Mack South was a census-designated place (CDP) in Hamilton County, Ohio, United States. The population was 5,837 at the 2000 census. For the 2010 census, it was merged into the Mack CDP.

==Geography==
Mack South was located at (39.142109, -84.673157).

According to the United States Census Bureau, the CDP had a total area of 3.7 sqmi, all of it land.

==Demographics==
As of the census of 2000, there were 5,837 people, 1,919 households, and 1,692 families residing in the CDP. The population density was 1,579.3 PD/sqmi. There were 1,948 housing units at an average density of 527.1 /sqmi. The racial makeup of the CDP was 99.01% White, 0.03% African American, 0.09% Native American, 0.43% Asian, 0.03% Pacific Islander, 0.03% from other races, and 0.38% from two or more races. Hispanic or Latino of any race were 0.27% of the population.

There were 1,919 households, out of which 40.0% had children under the age of 18 living with them, 81.8% were married couples living together, 4.7% had a female householder with no husband present, and 11.8% were non-families. 10.4% of all households were made up of individuals, and 5.8% had someone living alone who was 65 years of age or older. The average household size was 3.04 and the average family size was 3.28.

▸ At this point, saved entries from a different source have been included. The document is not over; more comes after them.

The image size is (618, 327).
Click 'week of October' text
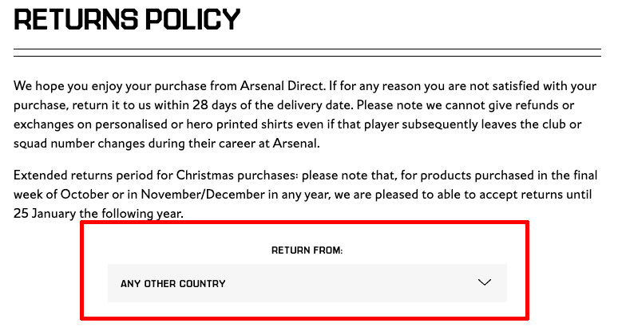(61, 195)
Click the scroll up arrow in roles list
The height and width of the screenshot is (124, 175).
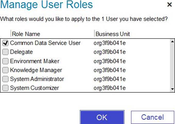click(x=172, y=42)
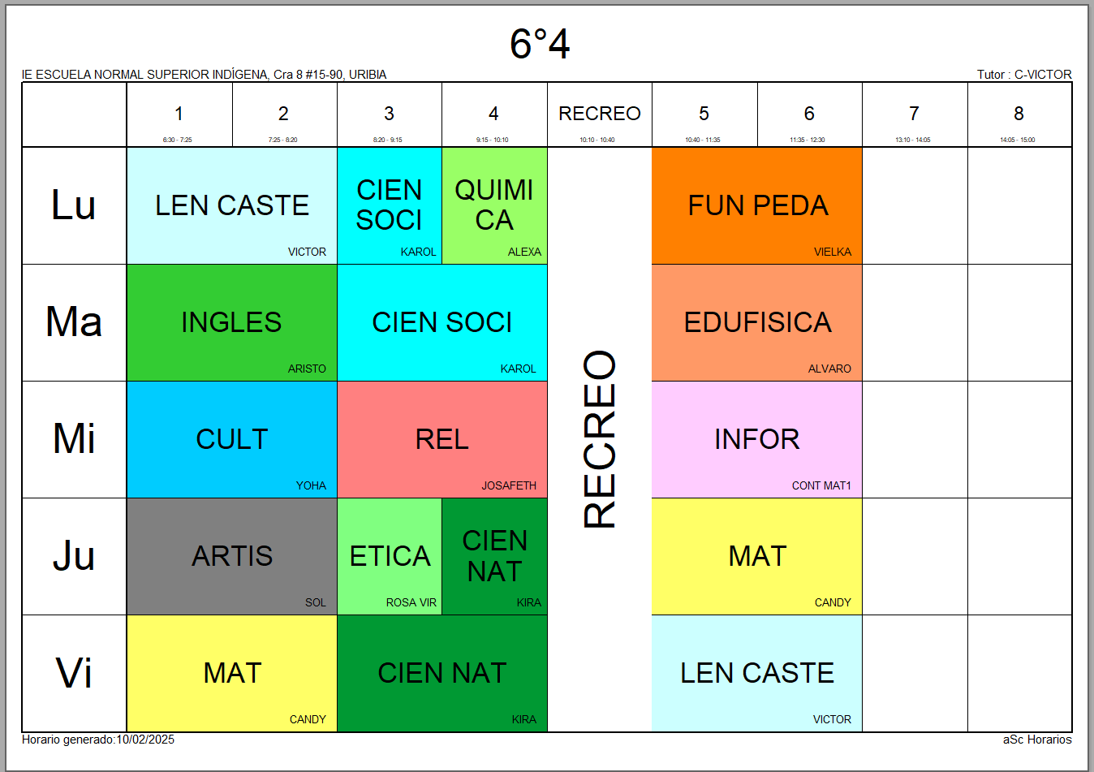Screen dimensions: 1094x772
Task: Click the EDUFISICA lesson with ALVARO
Action: 757,322
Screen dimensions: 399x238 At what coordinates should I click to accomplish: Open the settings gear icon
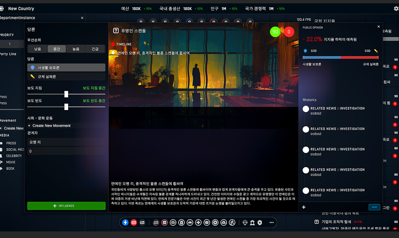pos(396,8)
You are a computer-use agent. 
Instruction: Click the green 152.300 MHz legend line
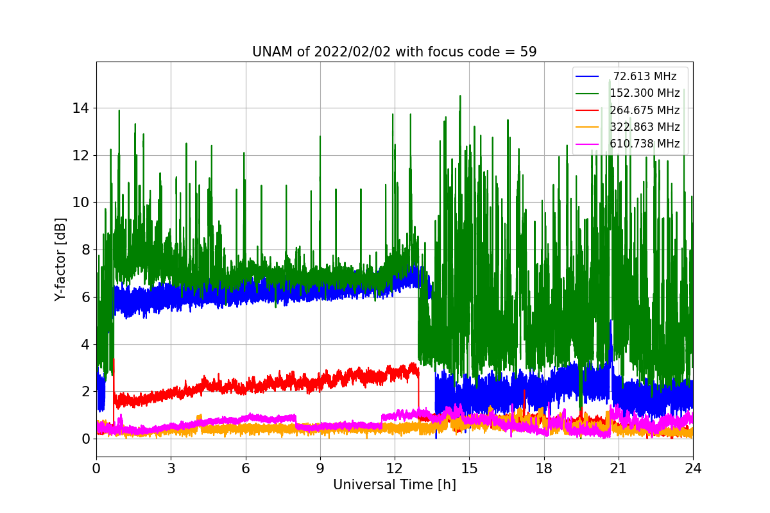coord(587,94)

In the CDP, the population was spread out, with 27.9% under the age of 18, 8.3% from 18 to 24, 22.4% from 25 to 44, 28.4% from 45 to 64, and 13.1% who were 65 years of age or older. The median age was 41 years. For every 100 females, there were 98.2 males. For every 100 females age 18 and over, there were 94.9 males.

The median income for a household in the CDP was $80,144, and the median income for a family was $82,970. Males had a median income of $61,739 versus $36,139 for females. The per capita income for the CDP was $30,926. None of the families and 0.4% of the population were living below the poverty line, including no under eighteens and 1.3% of those over 64.